[START OF READING TEXT]
Practical Sales Tax Considerations for Vendors in the Wake of Wayfair (Part I)
Introduction
By now we’re sure you have all heard about the U.S. Supreme Court case South Dakota v. Wayfair, Inc. This case reversed over 50 years of precedent and completely changed the way states can administer their sales tax laws with respect to out-of-state vendors. Though the case has engendered a considerable amount of scholarly debate regarding the breadth of its impact, we’ll leave those high-minded discussions to other commentators. In this article, we focus on providing practical advice to vendors who are now faced with a changed, and somewhat uncertain, sales tax landscape. We’ve broken this material into two installments. In this installment, we will briefly review the Wayfair case and provide an up-to-date recap of what each state that imposes a general sales tax has done in response to the case. Next month, in the second installment, we’ll walk through a few typical hypothetical situations to address practical questions we have received from clients throughout the country.
The Wayfair Case
Though we don’t want to spend too much time reviewing the Wayfair case in detail or the legal theory underpinning its conclusions (as much fun as this sounds, we won’t try to explain the difference between the substantial nexus requirements contained in the Commerce Clause and the Due Process Clause of the U.S. Constitution—there’s a little tax lawyer humor for you), we do need to review the broad change in state sales tax enforcement the case initiated. Wayfair is generally known as a “nexus” case. Nexus is just a fancy word for “connection.” For a state to force an out-of-state vendor to comply with its sales tax law, the out-of-state vendor must have nexus or a connection with the state. In other words, before a state can impose a tax or require a vendor to collect and remit a tax, there must exist some connection between the state and the entity being taxed or being asked to help administer a state tax.
[END OF READING TEXT]
[START OF PROVIDED ENTRIES]
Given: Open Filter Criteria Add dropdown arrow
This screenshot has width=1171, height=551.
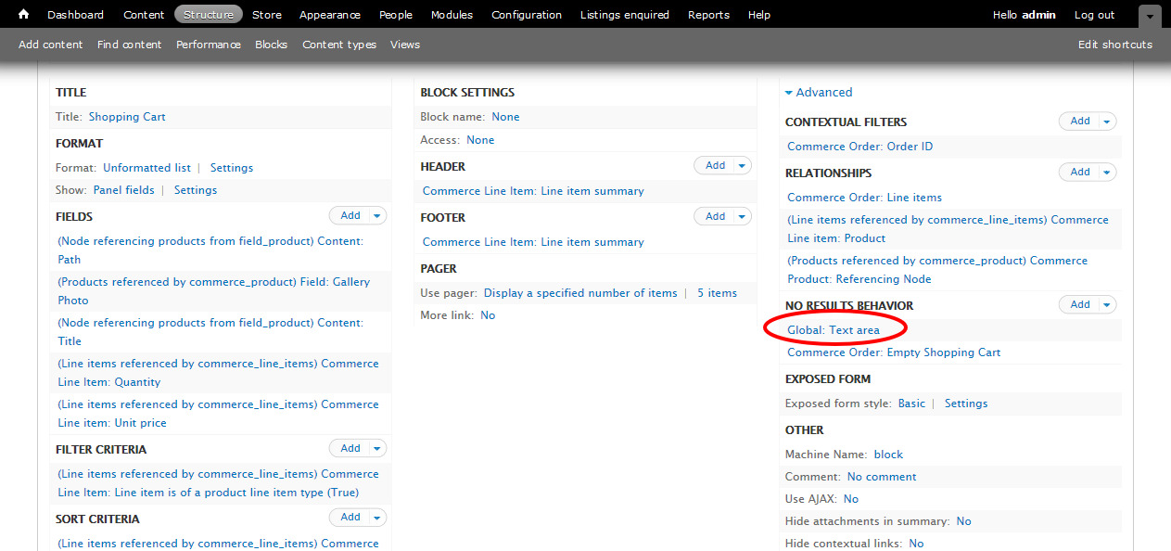Looking at the screenshot, I should point(376,448).
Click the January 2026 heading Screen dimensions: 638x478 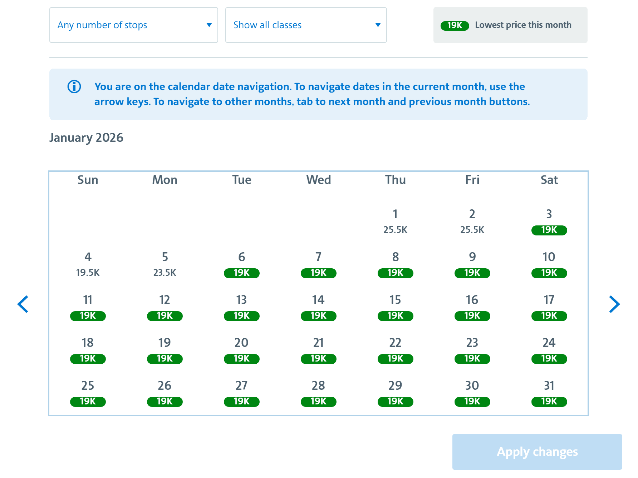[x=87, y=137]
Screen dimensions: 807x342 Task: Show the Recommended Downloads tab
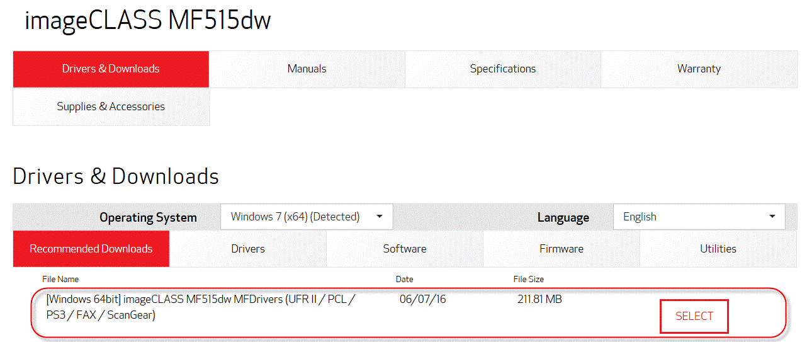pos(91,249)
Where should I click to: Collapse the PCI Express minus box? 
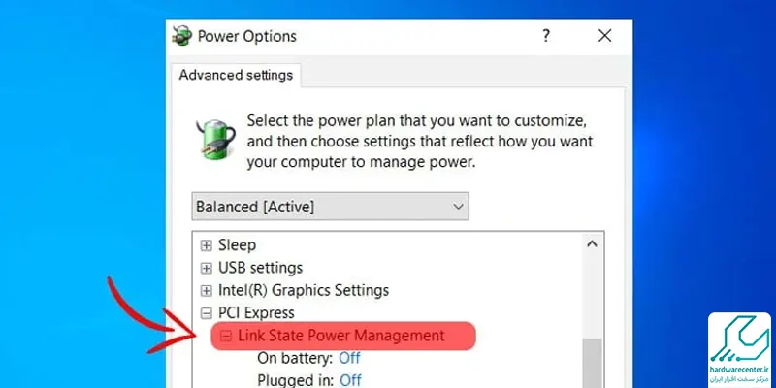(x=206, y=313)
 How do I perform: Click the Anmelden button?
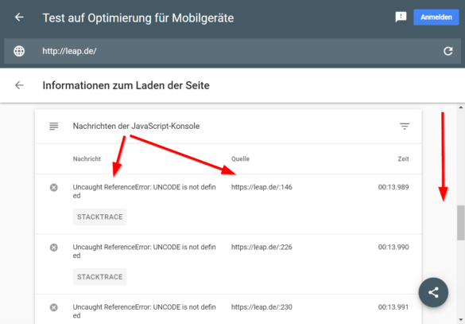[x=436, y=17]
[END OF PROVIDED ENTRIES]
WHAT TO WORK ON:
- a) List the three headings of the sales tax article: its title and its two section headings.
- b) Reproduce the entries word for word, beginning with the line that contains "Screen dimensions: 807x342" and continuing through the last line of the entries. Leave out the pictures.

WORKED ANSWERS:
- a)
Practical Sales Tax Considerations for Vendors in the Wake of Wayfair (Part I)
Introduction
The Wayfair Case

- b)
Screen dimensions: 807x342 Task: Show the Recommended Downloads tab
pos(91,249)
Where should I click to: Collapse the PCI Express minus box? 
(x=206, y=313)
 How do I perform: Click the Anmelden button?
[x=436, y=17]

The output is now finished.